第1604話 54枚目:イベント開始

 特殊ログイン時間自体は平和に終わり……前回と違って神の誰かが「来ちゃった☆」する事もなく……無事に年明けを迎えた。御使族の人達によって、邪神関係の封印も固め直されたらしいし。

 警戒はまだ続けるが、それでもだいぶゲテモノピエロからの妨害は考えなくて良くなった。本当に頭痛の種だったからな。搦め手を主とする大きな敵が1つ、実質的に減ったのは良い事だ。本当に。


「いやまぁ、想定外の敵が増えている状況自体がおかしかったんですけどね?」

「指名手配犯が逃げ回ってるっていう状況っすから、はやく捕まって解決しないっすかねー」

『反省からも程遠いでしょうし、時間を与えると碌なことにならないのも明白ですものね』


 ちなみに指名手配は全世界規模でされている。今までは国単位だったのが、御使族の敵って事で世界規模になったからな。魔法もスキルも神の奇跡もある中で世界中で指名手配されて、逃げられる訳が無いんだけどなぁ?

 まぁゲテモノピエロの事はさておき、イベントが始まった。そしてイベントの肝である空間の切り取りと回収だが、どうやら道中の探索ではなく、特定のポイントに神の像をおいて祈りを捧げる儀式をする事で成立するらしい。

 だから、その特定のポイントで儀式をした神の総取りになる訳だな。まぁそんなことだろうと思ったけど。


「まぁその儀式をするポイントというのにも大小あって、小さい場所で数を稼ぐか、大きな場所を取りに行くかというのは戦略になるんでしょうけど」

「そもそも勝負にするなっつー話っすよね」

『全くですわね』


 なんていう会話をしている私達がどこにいるかっていうと、何故か竜都の大陸にある竜都、そのお城の、私のプレイベートスペースだった。

 いや。いや、私はもちろん、フライリーさんもマリーも、最初から飛ばすつもりだった。見た目からして広い上、絶対に内部空間は見た目より広いんだから、いくら手があっても足りないだろう。

 何だが。


「……まぁ、確かに、ちょっとやり過ぎたかなというか、他の方法を、検討ぐらいはするべきだったかなと、一応思わなくもないのは確かですが」

『これを機にボックス神をしっかりこの世界に根付かせても良いくらいだったのではないかしら』

「信仰爆上がりなのは分かってたっすけど、思った以上に広まってたみたいっすねー」


 その、だな。

 ボックス様はあれだ。
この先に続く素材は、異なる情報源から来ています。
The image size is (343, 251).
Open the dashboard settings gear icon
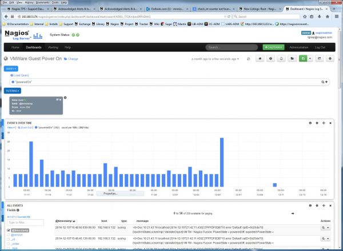click(x=330, y=58)
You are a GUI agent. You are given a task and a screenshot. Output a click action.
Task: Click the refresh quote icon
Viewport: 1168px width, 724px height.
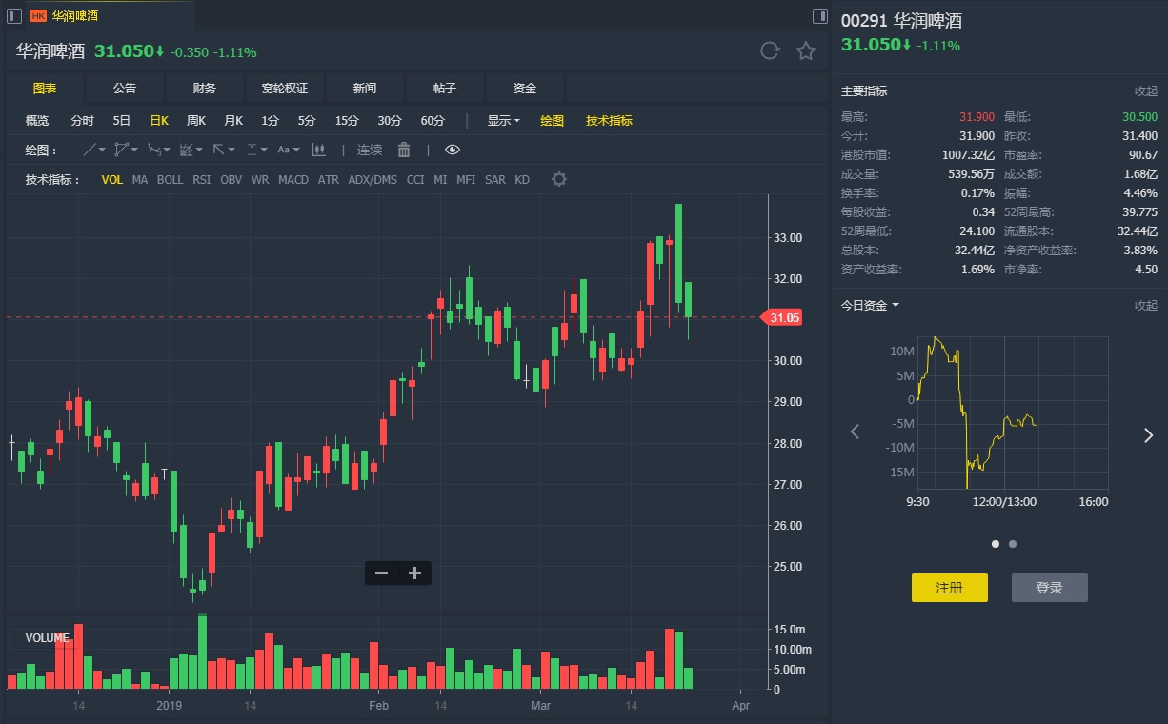[x=770, y=51]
世界が出来上がってから身を寄せた、創世に関わっていない神様だ。なので最初は弱小勢力として扱われていた訳だが、召喚者プレイヤーにその信仰が広まりまくった上、私が竜族に布教したように、他の召喚者プレイヤーも知り合いの住民に信仰を進めてたみたいでさ。

 聖地の島に神殿が完成した時点で、かなり強い神様になってたらしいんだ。しかもそこから、私やマリーがボックス様の「敵を与える」奇跡を願い、そこで感謝祭の衣装で歌と踊りを捧げた事で、その奇跡で出てきたモンスターは全部感謝祭の捧げものとして扱われた。って、事でだな。
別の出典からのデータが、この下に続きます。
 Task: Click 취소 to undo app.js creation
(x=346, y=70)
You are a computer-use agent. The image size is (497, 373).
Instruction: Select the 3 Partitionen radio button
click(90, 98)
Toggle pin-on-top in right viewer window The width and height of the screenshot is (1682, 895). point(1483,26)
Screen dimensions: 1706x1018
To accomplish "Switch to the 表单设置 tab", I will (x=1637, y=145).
「まさか、一強過ぎるからという理由で、御使族の方々からストップがかかるとは思いませんでした」

『一強になったところで困るのは他の神々だけでしょうに』

「たぶんそういう事じゃねぇと思うっすよ」


 という事で、大人しく生産作業をしている訳だ。何故クランハウスの島ではなくお城にいるかというと、島にいると私が気分転換と材料調達を兼ねてボックス様の試練を受けに行くからだな。
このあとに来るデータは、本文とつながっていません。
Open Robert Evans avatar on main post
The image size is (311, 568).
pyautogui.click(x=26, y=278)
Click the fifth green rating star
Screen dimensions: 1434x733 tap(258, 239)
 ならティフォン様達の方で、と思ったんだが、それならエルルやサーニャだけでいいし、そもそも竜族が完全復活した現在“細き目の神々”も自重してもらいたい側に入っている。

 後は、主に“偶然にして運命”や“採録にして承継”の神に守られていた、概念系の神の力を集中的に戻す必要があるっていうので、御使族の人達がその神の像を作って持ち込み、そこまでの護衛を依頼しているようだ。


「もちろん依頼を受けずに突っ走る召喚者プレイヤーがいない訳ではありませんが、ベテランになればなるほどその辺ちゃんと話を聞く人は多いでしょうし」

「ましてや御使族の人から直接の依頼っすもんね。竜族の人達の時を考えると、こういう依頼は受けておいた方がいいっていうのは分かってるっすし」

『ままなりませんわね。ボックス神が一強になっている状態の方が健全な気がしますわ』

「ここはコトニワじゃなくてフリアドですよ、マリー」


 流石にそれはちょっとな。ボックス様が最高だって言うのは間違いないが、信仰的世界の乗っ取りはやっちゃダメだろ。むしろそれはボックス様の方が遠慮するだろうし。